The job was so easy a kid could have done it. Someone with even less experience than himself, Jimmy thought. The old guy was really bad at taking care of his stuff – Jimmy was definitely going to be a better master for the money than him. All it had taken was a few moments of carelessness, a well-timed distraction provided by one of Jimmy’s friends, and his dream was accomplished – the big hit, finally. Sure, the old guy was a little roughed up, but it wasn’t anything permanent – he was going to be fine. A rich guy like him was sure to have expensive doctors anyway.
Jimmy was ecstatic. Here was his chance to prove his parents wrong – especially his Pa. He was a man now, who would help his family. Of course, he had to take some time to celebrate the hit, and he had to split the loot with the rest of the gang. Jimmy kinda lost track of the celebration – he never had drunk so much ale before in his life, and that was a problem. Still, after the party ended, he still had enough to help his family for a good while, and Jimmy was nothing if not optimistic – more jobs like this would surely come.
So, two mornings after his hit, after trying to put back some order in his looks – it wouldn’t do to have his father start berating him as soon as he entered the house – Jimmy went back home with a smile on his face. His pockets were full of sweets for his sister Lexie, and he even had one good cigar for his Pa. He was going to give it to him and watch him smoke, and hear him tell that he was proud of Jimmy, and that he was indeed becoming a man.
As soon as he entered the house, Jimmy knew something was wrong. Both his Ma and Lexie were crying, and there were a few other people in the house. Some of the neighbors were there, and even Aunt Janet from Boston, who almost never came to visit.
“Ma?” asked Jimmy, “what happened? Sis?”
His Ma lifted her eyes and looked at him. “Oh, Jimmy,” she cried, “thank God you’re ok! I thought I had lost you too!”
“Ma? What do you mean? I’m ok, what happened? Where’s Pa? Lexie, don’t cry,” he continued, “here, I have some sweets for you, I know you like sweets.” He tried to give Lexie a handful of sweets, but she kept crying and didn’t even look at him.
“Oh, Jimmy, my poor boy. I... I…” his mother started crying again.
“Sit down, Jimmy,” said Aunt Janet. “Here, take a seat. Have some water to drink.” She pushed a glass of water to him.
“Auntie? What happened? Where’s Pa? Why is everyone crying?” Jimmy asked, really scared by now.
“Boy, I don’t know how to tell you this, so I’m just gonna say it,” said Aunt Janet. “Your father is dead.

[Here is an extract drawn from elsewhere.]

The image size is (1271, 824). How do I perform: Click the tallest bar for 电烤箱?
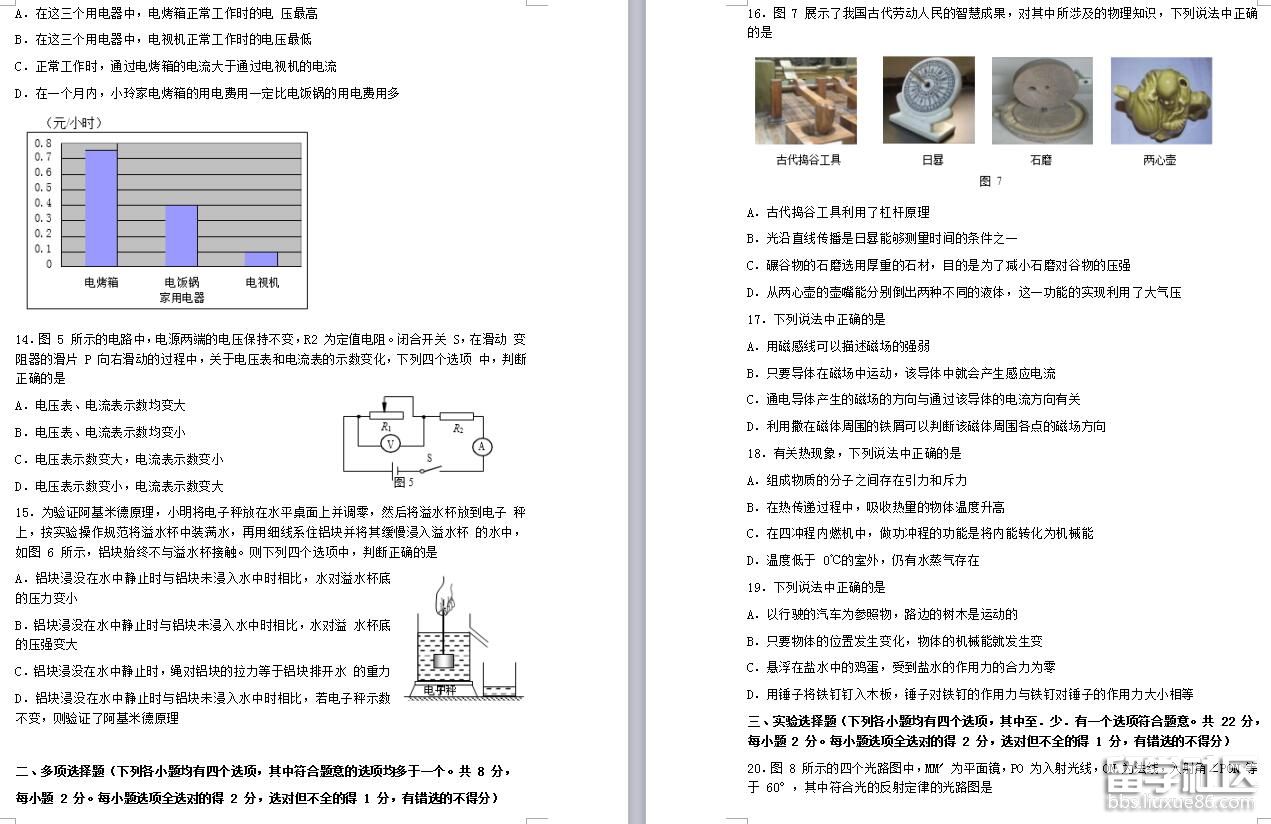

It seems that someone beat the farm administrator and stole the money he was taking to the bank to pay the mortgage, so the owner had to close the farm and sell everything. Your Pa couldn’t take the shame of having lost his job, so he hanged himself.”
“What?” Jimmy was sure this was a joke, a bad one. His vision was starting to darken, and he was making an effort to hear Aunt Janet, who kept talking.
“He left you a note,” Janet said. “He wanted you to know that he was always proud of you, and he knew you were going to become a great man. He said he was sorry for failing as a father, and he couldn’t bear to see the disappointment in your eyes. He said he was hoping you will do better than he did, and he asks that you forgive him, and that you take care of your mother and sister.”